Rusty Brick is planning ahead for the day that Google Glass is released onto the market with a new app for modern observant Jews.
Google Glass is a wearable computer that is still being tested.
Worn like a pair of sunglasses, the computer of the future allows people to access information that is displayed “out of the corner of one’s eye” without completely obstructing the wearer’s vision.
It’s costly and not yet on the market, but Rusty Brick has put their faith so completely into this product, they have already begun to market their Google Glass app – JewGlass.
Designed to make observing Jewish traditions as convenient as possible, the app pulls up information about Shabbat times, nearby synagogues and kosher eating places. It provides translation services (find a menu in Hebrew, need it translated?
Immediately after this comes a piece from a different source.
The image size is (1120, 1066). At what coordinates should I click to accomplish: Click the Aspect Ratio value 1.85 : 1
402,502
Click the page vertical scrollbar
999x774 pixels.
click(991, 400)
JewGlass will even read the translation out loud.)
It provides directions, just like Google Maps, and warns wearers when the sun is about to set ahead of Shabbat.
Once in the synagogue to pray, or even at the office desk for those who can’t get away, the app will explain which is the appropriate prayer for that particular time of day (Shacharis), afternoon services (Mincha) or evening services (Maariv).
It’s a well-thought out design, but we have to wonder if it doesn’t detract from the religious experience. By relying too heavily on JewGlass or Google Glass, one is simply following the motions without putting in any real effort or thought.
Surely this is great for way-finding, but do we really want to geek out traditions to such an extent that we don’t have to put any thought into them? Surely the thought process that goes into observing traditions is part of the so-called “pay off” spiritually speaking?
Well, it’s a bit too early to say, since Google Glass is still a ways from being released onto the market, and when it gets there, it will be reserved for a select few – especially at first – since it’s going to cost about $1500!